No citado escrito, uma apologia à mesquinhice e à indiferença parece reforçar o discurso que na luta de classes direcionada ao instinto de subversão transforma-se em ódio. Não podemos, segundo o escrEtor, agradecer por um serviço que é obrigação da prestadora de serviço, não podemos da mesma forma ser gratos a um político que fez o que foi designado para fazer. Me pergunto qual o tipo apelativo de pessoa apela para uma apologia à separação alegando que quem contrata o serviço não deve ter sentimento de gratidão por um movimento resultado de um esforço.

A ideia da obviedade de uma ação remunerada é errônea. No sentido idôneo da sentença nós não precisamos romancear dizendo que os grandes pensadores e poetas só escreveram o óbvio, mas, sim, aprofundando-nos nesta preposição tendemos a concordar que o que parece óbvio só o é após a foto, após o registro, e eu me refiro agora ao registro feito dentro de qualquer campo da ciência ou da arte, pois até a exposição deste registro muitas coisas não pareciam nada óbvias, como a possibilidade da TV a cores (para ser óbvio). Neste exemplo eu me refiro a uma obviedade temporal, onde também existe a obviedade que trago na referência de Bertold Brecht, quando remonto em novos tempos a mesma necessidade de defender o óbvio que o assustou em seu tempo. Existe também, é claro, a obviedade necessitária para cognitivos demasiado rudes e insensíveis que ignoram a própria necessidade de prosseguir a humanidade se – humanizando - .

Nas palavras de quem escreveu a falácia, a ocorrência proposital de um erro que subjuga a racionalidade do leitor quando afirma que ao comprar numa lanchonete nós estaríamos ironicamente sendo obrigados a agradecer o dono ou ao “mascote”, símbolo da rede de fast food, quando na verdade, num estudo organizacional, fica claro que existe atualmente uma grande atenção (prática ou teórica, não importa) ao cliente interno nas empresas, exatamente pelo fato de serem eles o corpo de pessoal responsável pelo contato direto com os clientes. Me refiro ao fato dos próprios especialistas e estudiosos da área de talentos humanos (antigo RH) reconhecerem a importância de quem efetua o contato direto com o consumidor. Se dentro das organizações existe a assertividade desta lógica, como poderíamos nós como trabalhadores ou como compradores ou contratantes, discordarmos em prol de um discurso que passa ele sim a equiparar-se a um regime, um regime de separação? Estamos além do discurso humanista ou sentimental, não que os mesmos sejam irrelevantes, mas assim, da forma como me foi exigido, com os devidos diplomas.
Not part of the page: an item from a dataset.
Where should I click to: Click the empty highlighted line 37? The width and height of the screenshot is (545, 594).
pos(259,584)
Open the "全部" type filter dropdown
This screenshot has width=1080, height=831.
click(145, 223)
Existe também a impressão do escritor que deixar de agradecer alguém que esteja dispondo de um atendimento não muda a condição de desfrute do agente. Ou seja, aquelas aulas básicas de psicologia sobre reforço positivo e reforço negativo ficam portanto descartadas. O que eu quero dizer com isso? Uma pessoa escolhe um ramo de atividade que gosta, que aprecia, por um motivo de retorno além do financeiro. Caímos novamente no estudo das relações de trabalho, na pirâmide de Maslow, no que os estudos a partir dele tendenciaram a defender, que a autorealização é, não o único, mas o grande valor buscado por um trabalhador ou aspirante em relação ao seu projeto funcional numa organização. Essa organização acaba por ser também uma organização política, o que me faz lembrar da ideia de vida política trazida por Aristóteles em seu livro “Ética a Nicômaco”, que tem tudo a ver com o que estamos falando, pois fala da busca pessoal pelo reconhecimento, pela honra através da sua virtude. Então, qual reconhecimento como fim e qual virtude que ausente de reconhecimento sustentará o gostar como elemento eterno? Parece claro aqui que o gostar pede manutenção. Uma manutenção que não será feita com o ignorar e a ignorância de um coletivo de contratantes.

Fui acusado de não ser suficientemente científico em minhas ponderações, antes disso eu havia relatado minha indisposição de dedicar novamente atenção às falaciosidades facebookianas, mas eu, assim como um trabalhador em sua função, sou detentor de um ego. Mas voltando ao texto compartilhado na página “Socialista de Iphone”, digo que irei ignorar o desvio do ponto focal do autor com fita para o mensalão, pois ficou extremamente cansativo relembrar continuamente qual foi o único governo que permitiu investigações sobre este e outros mais esquemas de corrupção que remontam a governos anteriores.

Cito também a apelação do autor quando ironiza a importância dos projetos sociais, insistindo que não devem os beneficiários destes programas estarem gratos, ainda que muitos acreditem que poderiam estar piores. Eles de fato poderiam, como de fato vinham piorando durante o segundo mandato do FHC. Quem sabe o próprio autor da matéria não fosse carente do Bolsa Família se não houvessem sido reforçadas as condições de emprego e empregabilidade, de especialização e acesso à universidades, de aceleração e crescimento da econômica. Os “textões” se intensificaram e devem se “reentensificar” ao passo que o que era considerado um risco, hoje transformou-se em perigo. Estes dois termos tem uma diferença – óbvia? - , por exemplo, o risco de se calcular as condições climáticas para um salto de paraquedas e o perigo de saltar em meio à tempestade.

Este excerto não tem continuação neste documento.